E ci sono le loro donne.
Dio che belle.
Donne.
E ci sono le cacciatrici tedesche.
Che si muovono veloci.
Hanno fame.
Conosco la sensazione.
Bevo un cuba libre che sa di benzina.
Forse è benzina.
Osservo le mani di un uomo finire molto dentro i pantaloni di una donna.
Che ride.
E l’amica che prende un altro uomo.
E ballano.
E due donne, appena fuori forma, appena pallide, e appena sorridenti, entrare e buttarsi nella mischia.
Osservo troppo.
Ho sonno.
Mi addormento subito.
Mi sveglio troppo presto.
Perlomeno per il mio hangover.
Suona il telefono.
Arriviamo in aeroporto decisamente debilitati.
Ci sediamo a fumare sotto un grosso cartello che vieta il fumo ordinando il loro caffè, che è una miscela di acqua sporca e residui di calcare marroni.
Le due donne appena fuori forma, appena pallide ci passano di fianco. Non sono più sorridenti, ma sono molto truccate. Sono due hostess.
Ho una storia in più da raccontare.
Di quelle storie per riempire i vuoti nel nulla di una serata noiosa.

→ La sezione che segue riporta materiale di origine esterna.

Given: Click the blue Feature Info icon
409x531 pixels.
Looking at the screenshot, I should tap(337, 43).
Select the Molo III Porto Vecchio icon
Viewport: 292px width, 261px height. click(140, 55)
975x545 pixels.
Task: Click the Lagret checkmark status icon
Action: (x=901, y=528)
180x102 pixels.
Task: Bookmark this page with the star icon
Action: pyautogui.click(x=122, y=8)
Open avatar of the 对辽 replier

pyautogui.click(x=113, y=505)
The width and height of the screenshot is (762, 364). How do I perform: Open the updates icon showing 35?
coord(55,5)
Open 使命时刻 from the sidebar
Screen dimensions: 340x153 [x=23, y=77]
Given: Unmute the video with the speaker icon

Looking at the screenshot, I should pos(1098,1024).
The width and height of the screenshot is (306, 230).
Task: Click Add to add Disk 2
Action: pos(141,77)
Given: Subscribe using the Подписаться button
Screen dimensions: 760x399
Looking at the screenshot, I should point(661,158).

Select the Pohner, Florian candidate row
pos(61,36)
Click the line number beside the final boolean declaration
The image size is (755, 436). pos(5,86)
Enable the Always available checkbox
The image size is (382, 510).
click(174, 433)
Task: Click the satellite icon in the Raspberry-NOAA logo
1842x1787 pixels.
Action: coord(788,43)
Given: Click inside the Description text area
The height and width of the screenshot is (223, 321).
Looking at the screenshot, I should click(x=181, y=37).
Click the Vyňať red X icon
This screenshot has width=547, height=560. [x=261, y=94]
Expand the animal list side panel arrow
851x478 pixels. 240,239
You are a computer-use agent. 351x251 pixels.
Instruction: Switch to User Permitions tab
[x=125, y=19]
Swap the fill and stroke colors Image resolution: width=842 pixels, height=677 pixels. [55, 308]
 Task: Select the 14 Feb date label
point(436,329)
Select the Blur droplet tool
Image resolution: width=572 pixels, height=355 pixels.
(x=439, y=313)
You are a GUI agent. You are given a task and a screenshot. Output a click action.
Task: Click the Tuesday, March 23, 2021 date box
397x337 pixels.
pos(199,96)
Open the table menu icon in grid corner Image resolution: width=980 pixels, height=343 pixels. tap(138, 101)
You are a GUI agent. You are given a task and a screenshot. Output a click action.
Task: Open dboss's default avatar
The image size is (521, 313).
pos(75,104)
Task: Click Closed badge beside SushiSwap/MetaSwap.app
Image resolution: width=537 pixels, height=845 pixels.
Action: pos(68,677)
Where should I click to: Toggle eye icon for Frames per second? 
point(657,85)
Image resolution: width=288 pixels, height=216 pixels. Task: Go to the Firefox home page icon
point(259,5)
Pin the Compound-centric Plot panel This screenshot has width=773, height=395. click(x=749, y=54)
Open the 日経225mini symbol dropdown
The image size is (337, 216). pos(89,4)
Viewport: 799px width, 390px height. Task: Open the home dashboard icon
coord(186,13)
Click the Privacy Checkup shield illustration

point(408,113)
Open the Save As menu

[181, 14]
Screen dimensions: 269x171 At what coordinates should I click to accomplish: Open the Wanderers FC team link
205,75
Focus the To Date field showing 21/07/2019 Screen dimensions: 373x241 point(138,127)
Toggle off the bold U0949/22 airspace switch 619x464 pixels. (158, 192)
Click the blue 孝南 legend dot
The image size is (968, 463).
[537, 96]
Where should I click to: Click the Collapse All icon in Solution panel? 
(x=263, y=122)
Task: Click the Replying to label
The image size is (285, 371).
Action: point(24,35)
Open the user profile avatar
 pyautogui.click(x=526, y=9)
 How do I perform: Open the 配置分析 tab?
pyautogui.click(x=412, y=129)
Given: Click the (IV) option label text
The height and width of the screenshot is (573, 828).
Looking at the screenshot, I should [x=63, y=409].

Di queste due hostess che vanno a puttani.
Come se non lo facessero tutti, tutti i santi giorni, a casa loro.
Ho una storia molto più grande, che parla di deserto.
E me la scriverò con calma.
Magari mi toccherà tornarci.
8.44AM CET
Chiudo la finestra, mi siedo, riaccendo il telefono.
E’ solo una questione di priorità. Su chi chiamare prima. Su cosa ricordare prima. Su dove andare prima.